Scientific classification
- Kingdom: Animalia
- Phylum: Mollusca
- Class: Cephalopoda
- Subclass: †Ammonoidea
- Order: †Ammonitida
- Superfamily: †Acanthoceratoidea
- Family: †Brancoceratidae Spath, 1933
- Subfamilies: Brancoceratinae; Mojsisovicziinae; Mortoniceratinae;

= Brancoceratidae =

Extinct family of ammonites

Brancoceratidae is a family of acanthoceratoid ammonites from the middle of the Cretaceous, recognized by their commonly evolute shells with round, oval, or quadrate whorls, strong ribs, usual ventral keels, and at least, umblical tubercles. The family is thought to be derived from the Desmoceratidae (Desmoceratoidea), perhaps from Silesitoides or some allied genus.

==Subfamilies==
The Brancoceratidae are divided into three subfamilies, described as follows.

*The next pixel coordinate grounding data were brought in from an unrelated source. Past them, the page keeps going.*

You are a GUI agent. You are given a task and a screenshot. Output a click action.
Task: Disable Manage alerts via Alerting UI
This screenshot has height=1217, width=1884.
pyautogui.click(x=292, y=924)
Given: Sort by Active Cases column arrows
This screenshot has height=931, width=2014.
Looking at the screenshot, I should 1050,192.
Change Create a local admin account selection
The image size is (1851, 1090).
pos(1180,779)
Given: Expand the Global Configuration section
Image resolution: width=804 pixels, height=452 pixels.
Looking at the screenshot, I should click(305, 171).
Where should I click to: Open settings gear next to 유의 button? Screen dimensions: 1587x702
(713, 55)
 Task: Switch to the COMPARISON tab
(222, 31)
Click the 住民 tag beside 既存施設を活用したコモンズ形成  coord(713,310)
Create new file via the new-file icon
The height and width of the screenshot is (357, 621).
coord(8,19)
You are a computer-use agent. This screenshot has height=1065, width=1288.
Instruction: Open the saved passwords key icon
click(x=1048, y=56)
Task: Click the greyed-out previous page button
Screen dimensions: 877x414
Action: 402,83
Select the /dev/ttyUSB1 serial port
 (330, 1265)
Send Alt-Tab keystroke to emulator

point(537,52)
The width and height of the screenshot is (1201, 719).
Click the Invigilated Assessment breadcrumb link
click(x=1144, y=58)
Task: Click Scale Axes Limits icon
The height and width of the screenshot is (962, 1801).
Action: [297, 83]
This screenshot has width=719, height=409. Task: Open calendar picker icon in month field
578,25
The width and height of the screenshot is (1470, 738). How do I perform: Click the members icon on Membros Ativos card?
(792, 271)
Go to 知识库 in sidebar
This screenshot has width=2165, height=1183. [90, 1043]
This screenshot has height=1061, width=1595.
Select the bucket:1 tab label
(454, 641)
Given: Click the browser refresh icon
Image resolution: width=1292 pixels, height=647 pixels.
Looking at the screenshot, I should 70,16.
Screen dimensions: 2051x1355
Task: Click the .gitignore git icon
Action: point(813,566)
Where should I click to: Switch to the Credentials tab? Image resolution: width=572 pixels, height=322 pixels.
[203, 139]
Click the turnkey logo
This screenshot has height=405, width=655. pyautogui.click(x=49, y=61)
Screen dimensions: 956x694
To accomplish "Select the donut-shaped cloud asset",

Brancoceratinae Spath, 1933: Generally small, evolute with round, oval, square or rectangular whorl sections. The venter may be sharp on the inner whorls, a feature which disappears on the later. Ribs are strong and rounded, and commonly cross over the venter. Sutures are simple, pseudoceratitc in some. The subfamily lived from during the Albian.

Mojsisovicziinae Hatt, 1903: derived from the Broncoceratinae, beginning with Mojsisoviczia, in which the keel has become a stable character, in some appearing only early, in others appearing only late. There are two main stocks, one of high-whorled compressed forms which left no descendants, the other, more evolute with round or square whorl sections, which gave rise to the Mortoniceratinae. Both stocks have their origin in Mojsisociczia. Mojsisovicziinae genera lived from the Middle to Late Albian.

Mortoniceratinae Spath, 1925: Moderately involute to very evolute brancoceratids with more or less rounded, square, or compressed whorls; low or high keels and ribs that branch, at last on the early whorls but may be single on the body chamber or even earlier. Ribs are low and round, or flat, to high and round, but never high and sharp. Tubercles, typically present, may number as many as five per rib. The suture is generally with squarish, symmetrical, deeply and sharply indented saddles. Mortoniceratinae genera are the youngest in age living from the late Middle Albian to the Early Cenomanian in the Late Cretaceous.